Task statement:
Each line of the listing that contains the word "pixels" is to be copied.

Dataset excerpts:

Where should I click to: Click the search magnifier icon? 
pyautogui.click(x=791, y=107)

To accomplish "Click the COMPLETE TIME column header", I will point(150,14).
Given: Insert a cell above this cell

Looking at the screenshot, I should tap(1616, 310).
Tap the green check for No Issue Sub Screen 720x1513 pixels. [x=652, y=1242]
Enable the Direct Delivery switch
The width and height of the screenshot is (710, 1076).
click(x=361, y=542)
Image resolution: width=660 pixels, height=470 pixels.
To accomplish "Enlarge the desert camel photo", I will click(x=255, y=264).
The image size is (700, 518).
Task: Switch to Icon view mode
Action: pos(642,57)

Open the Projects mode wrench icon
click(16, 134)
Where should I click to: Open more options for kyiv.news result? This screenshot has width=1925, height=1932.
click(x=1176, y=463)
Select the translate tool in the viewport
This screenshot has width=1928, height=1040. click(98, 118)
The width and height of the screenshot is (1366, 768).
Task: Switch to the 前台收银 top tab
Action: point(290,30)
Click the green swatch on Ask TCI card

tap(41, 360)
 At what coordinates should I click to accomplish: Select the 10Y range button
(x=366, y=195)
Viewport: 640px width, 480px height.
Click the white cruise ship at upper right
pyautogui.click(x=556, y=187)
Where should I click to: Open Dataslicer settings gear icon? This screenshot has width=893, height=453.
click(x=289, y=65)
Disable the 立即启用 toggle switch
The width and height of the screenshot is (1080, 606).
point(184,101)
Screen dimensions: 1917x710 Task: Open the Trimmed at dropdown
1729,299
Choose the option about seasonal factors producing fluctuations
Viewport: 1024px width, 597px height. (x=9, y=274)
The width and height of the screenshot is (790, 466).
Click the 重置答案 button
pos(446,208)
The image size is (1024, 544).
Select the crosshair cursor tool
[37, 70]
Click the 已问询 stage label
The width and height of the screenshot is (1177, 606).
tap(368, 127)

Written reply:
Tap the green check for No Issue Sub Screen 720x1513 pixels. [x=652, y=1242]
Image resolution: width=660 pixels, height=470 pixels.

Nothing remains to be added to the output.